Below are records; the lines starting at the one with "Instruction: Hide the Flyaway layer" and ending at the one with "Select the Adding Field Activty BO result" must be reproduced exactly, both included. Pictures must not appear.

**Dataset records:**

◆ ◆ ◆ ◆

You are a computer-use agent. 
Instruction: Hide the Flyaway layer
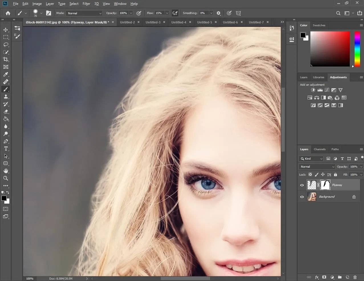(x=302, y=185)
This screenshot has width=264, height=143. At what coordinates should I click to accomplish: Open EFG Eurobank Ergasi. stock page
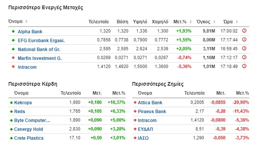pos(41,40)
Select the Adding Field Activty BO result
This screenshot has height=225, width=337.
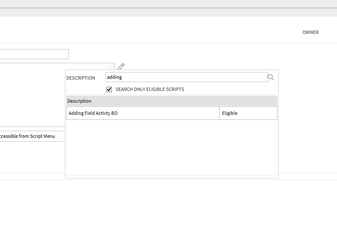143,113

◆ ◆ ◆ ◆

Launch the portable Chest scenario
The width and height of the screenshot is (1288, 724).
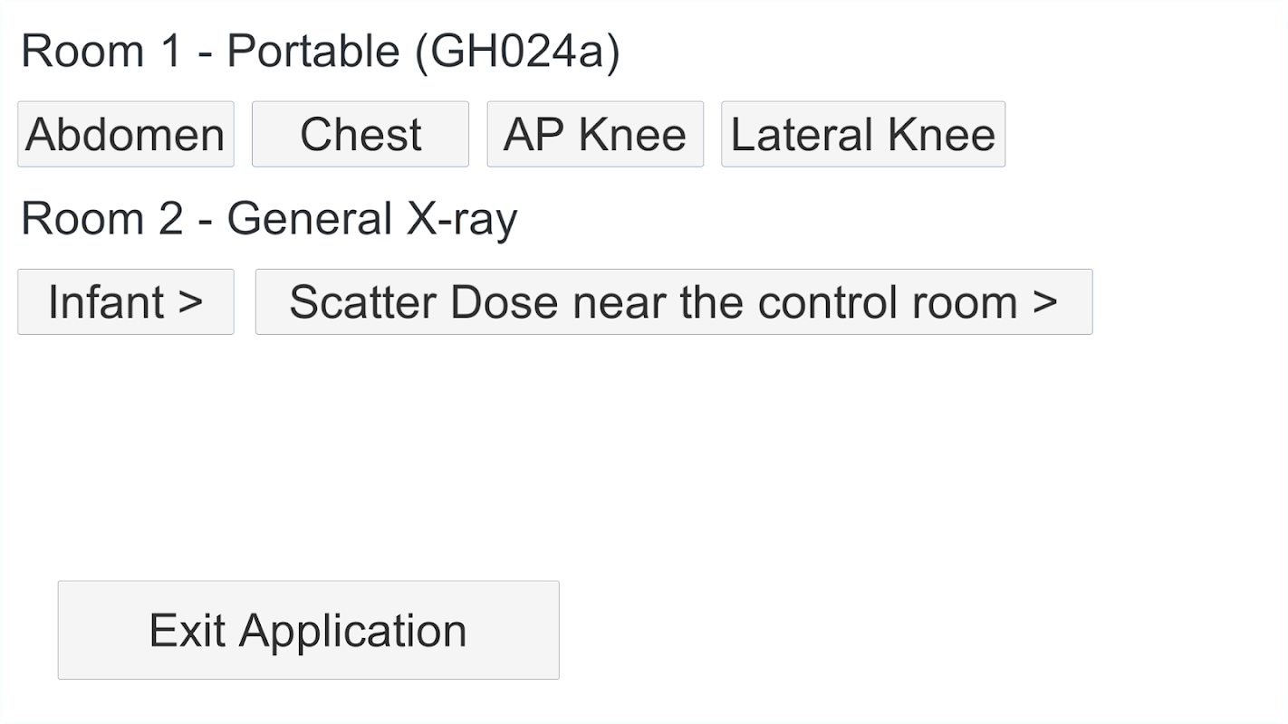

◆ ◆ ◆ ◆

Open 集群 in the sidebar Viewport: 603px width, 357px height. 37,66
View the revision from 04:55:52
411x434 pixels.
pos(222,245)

◆ ◆ ◆ ◆

**Response to this exercise:**
Instruction: Hide the Flyaway layer
(x=302, y=185)
This screenshot has width=264, height=143. At what coordinates should I click to accomplish: Open EFG Eurobank Ergasi. stock page
pos(41,40)
Select the Adding Field Activty BO result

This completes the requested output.